It happens to every mother eventually. The Grand Grocery Store Tantrum.
Today was my day.
“I’m going to do that grocery shop today after all,” I informed Jeremiah. “I need canned tomatoes for dinner.”
“Which kid do you want to take?” Jeremiah had generously had both kids for the morning to give me a little space, and now he understandably didn’t want to be left with both at home while I ‘escaped’ to the grocery store.
“Naomi, get your shoes on, you can come with me.” Miscalculation Number One. Until recently she was hands down the easiest, but her affable nature hasn’t been so reliable these days.
“Naomi, this is a Look-And-Don’t-Touch store,” I reminded her as she fingered the pears. “Look with your eyes but keep your hands to yourself.” She promptly plucked a head of broccoli from the sale display.
“She likes broccoli!” a kind woman exclaimed.
“She does,” I said grimly, “but we have some at home. “Naomi, if you touch stuff on the shelves again, you’ll have to ride in the cart.”
We had only just turned into the cracker aisle when she started filching all the pink boxes. “Sorry Naomi, you’re touching; you’re going to have to ride.” I picked her up and she did her impression of an eel, wriggling out of the cart, protesting loudly. Miscalculation Number Two: The threat of discipline wasn’t enough to command good behavior, and neither was the discipline itself. We’ve entered the tired zone. We’ve gone beyond logic. We’re in Tantrum Territory!
I maneuverered stolidly down the rest of the aisle, holding her squirminess in place with my arm. “Naomi, do you want to choose your pink cookies?” “NnnnOo!” Preschoolers can get a lot into that one syllable word.

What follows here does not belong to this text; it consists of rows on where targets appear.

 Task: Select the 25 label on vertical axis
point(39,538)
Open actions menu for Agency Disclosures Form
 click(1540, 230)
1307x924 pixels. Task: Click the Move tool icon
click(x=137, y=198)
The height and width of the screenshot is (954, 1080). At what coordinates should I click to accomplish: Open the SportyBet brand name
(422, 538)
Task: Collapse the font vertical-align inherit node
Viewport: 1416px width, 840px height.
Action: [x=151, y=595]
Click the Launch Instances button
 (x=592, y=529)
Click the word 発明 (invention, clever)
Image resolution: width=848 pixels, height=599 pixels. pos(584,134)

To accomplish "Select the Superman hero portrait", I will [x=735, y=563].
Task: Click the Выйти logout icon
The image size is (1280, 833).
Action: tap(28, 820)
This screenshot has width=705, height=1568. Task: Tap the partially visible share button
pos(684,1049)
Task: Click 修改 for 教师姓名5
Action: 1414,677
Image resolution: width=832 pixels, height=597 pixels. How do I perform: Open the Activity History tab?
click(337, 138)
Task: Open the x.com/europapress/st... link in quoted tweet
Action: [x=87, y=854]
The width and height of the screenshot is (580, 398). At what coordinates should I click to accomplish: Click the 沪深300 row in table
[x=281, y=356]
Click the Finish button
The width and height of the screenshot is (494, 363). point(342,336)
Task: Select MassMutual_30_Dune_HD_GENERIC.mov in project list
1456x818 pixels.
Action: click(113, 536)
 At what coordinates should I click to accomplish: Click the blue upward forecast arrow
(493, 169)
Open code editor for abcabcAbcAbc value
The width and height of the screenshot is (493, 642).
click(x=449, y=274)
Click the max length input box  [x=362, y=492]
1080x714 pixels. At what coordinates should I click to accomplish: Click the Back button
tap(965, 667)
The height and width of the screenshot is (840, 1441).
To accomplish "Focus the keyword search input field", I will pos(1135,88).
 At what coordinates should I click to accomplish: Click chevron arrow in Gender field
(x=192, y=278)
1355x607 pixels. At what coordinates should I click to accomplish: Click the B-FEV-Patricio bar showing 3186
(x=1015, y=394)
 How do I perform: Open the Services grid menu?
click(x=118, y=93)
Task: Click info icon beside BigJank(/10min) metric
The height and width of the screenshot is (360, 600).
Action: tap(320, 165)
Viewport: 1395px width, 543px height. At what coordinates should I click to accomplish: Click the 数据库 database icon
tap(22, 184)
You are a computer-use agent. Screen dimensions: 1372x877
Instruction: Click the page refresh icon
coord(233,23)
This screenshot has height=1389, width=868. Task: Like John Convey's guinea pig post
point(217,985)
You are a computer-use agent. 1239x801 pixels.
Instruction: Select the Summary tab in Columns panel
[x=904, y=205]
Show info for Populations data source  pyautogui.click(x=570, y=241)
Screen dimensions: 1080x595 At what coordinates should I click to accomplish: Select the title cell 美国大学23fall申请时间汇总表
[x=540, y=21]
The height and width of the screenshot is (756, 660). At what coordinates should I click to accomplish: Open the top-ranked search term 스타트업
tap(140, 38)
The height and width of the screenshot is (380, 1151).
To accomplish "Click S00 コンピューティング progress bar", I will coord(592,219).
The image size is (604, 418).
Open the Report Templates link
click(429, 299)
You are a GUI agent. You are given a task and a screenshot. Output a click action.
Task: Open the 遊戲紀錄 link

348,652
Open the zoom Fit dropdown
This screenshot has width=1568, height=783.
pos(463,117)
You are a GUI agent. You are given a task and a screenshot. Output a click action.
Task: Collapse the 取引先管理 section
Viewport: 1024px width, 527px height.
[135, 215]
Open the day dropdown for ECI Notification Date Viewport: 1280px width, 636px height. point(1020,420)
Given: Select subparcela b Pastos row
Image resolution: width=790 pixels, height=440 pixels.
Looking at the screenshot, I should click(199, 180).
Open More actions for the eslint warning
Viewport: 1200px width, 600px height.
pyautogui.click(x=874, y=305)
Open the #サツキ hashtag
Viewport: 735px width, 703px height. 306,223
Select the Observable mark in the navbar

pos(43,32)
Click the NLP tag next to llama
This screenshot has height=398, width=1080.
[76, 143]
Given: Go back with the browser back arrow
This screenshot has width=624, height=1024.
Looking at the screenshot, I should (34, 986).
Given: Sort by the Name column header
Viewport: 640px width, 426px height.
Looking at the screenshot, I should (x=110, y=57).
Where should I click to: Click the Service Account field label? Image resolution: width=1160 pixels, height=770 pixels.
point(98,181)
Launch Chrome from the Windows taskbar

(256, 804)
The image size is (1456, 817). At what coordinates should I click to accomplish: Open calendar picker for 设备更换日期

Deciding we really didn’t need any more cookies, I leaned down to her ear. “Naomi! At the end of this aisle you can have another chance to walk without touching the stuff on the shelves. Do you think you can keep your hands to yourself?” “NNNnnOo!” Alright then.
The end of the aisle finally arrived, and I let her down. She stood there, bedraggled and crying.
“Do you want to walk?”
“Do you want to ride?”
“Well, I’ve got to keep shopping. I’ll be right down this next aisle. Come along.”
“Mommy! Mommy! Moooommyyyyy!” Miscalculation Number Three: it was 4:30 on a Saturday afternoon. The store was full of nice, concerned women and even a few concerned men. As I distanced myself from my dishevelled daughter, I saw a crowd form around her.
“Have you lost your mummy?” A kindly grandma with a cane was leaning over Naomi as her tears flowed.
I grabbed a can of tomato sauce and turned around. “No, she’s mine. She’s not lost. She’s just having a tantrum. Come on, Naomi!” I held out my hand. She yanked hers back. We repeat the scene:
“Do you want to walk?”
“Do you want to ride?”
“She’s tired,” a well-meaning grandfather stated the obvious. “She wants something.”
“Yup,” I say. “She’s just having a tantrum. I’m sure she does want something.” I refrained from starting a tirade with “if she’s tired, what do you think I am?”
A middle-aged woman touched my arm and leaned into my ear. “Good on ya!” It’s the Kiwi way of giving approval, and I felt a fraction better. At least one other person realized that I wasn’t being a horrible mother to leave my daughter sobbing on the floor. I was simply taking the only tenable course available at the end of all my miscalculations—not giving in to the tantrum.
“Well Naomi, you know where I’ll be.” I turned around and headed back down the aisle, this time amidst the troubled audience of a dozen childless shoppers. The wails didn’t abate. I picked up another can of tomato sauce and returned. There was a traffic jam around my child. It was clear that my method of parenting wasn’t working in a crowded grocery store. I scooped her up and sat her, still protesting, on the handle bar of the cart. We marched grimly on.
Turning the corner into the frozen food aisle, I stopped to choose some bread on an endcap. “We need three loaves of bread,” I said.
“Me do it!” Naomi was ready to be back in the action.
“Ok,” I agreed, as she grabbed one package after another. I didn’t care what kind we got. The noise had stopped, as if a switch had been flicked. She skipped ahead.
“Mom, we need pink humus!”
“We already have pink humus at home.”
“Ok! Ooh, these bags are COLD!” She poked at the frozen vegetables, cheerfulness restored.
“Yes, they’re frozen, don’t touch them. Let’s get some cheese.”
“Me do it!” I hoped my fellow tantrum-observing shoppers would see her now. Helpful. Sunny. Normal. We finished our rounds with milk and wine, then queued up to pay. The concerned grandfather lined up behind us, and I could see him eyeing my daughter in her changed state.
“She stopped.” I stated, flatly. “They always do.”
True Calculation Number One: They do (eventually) always stop.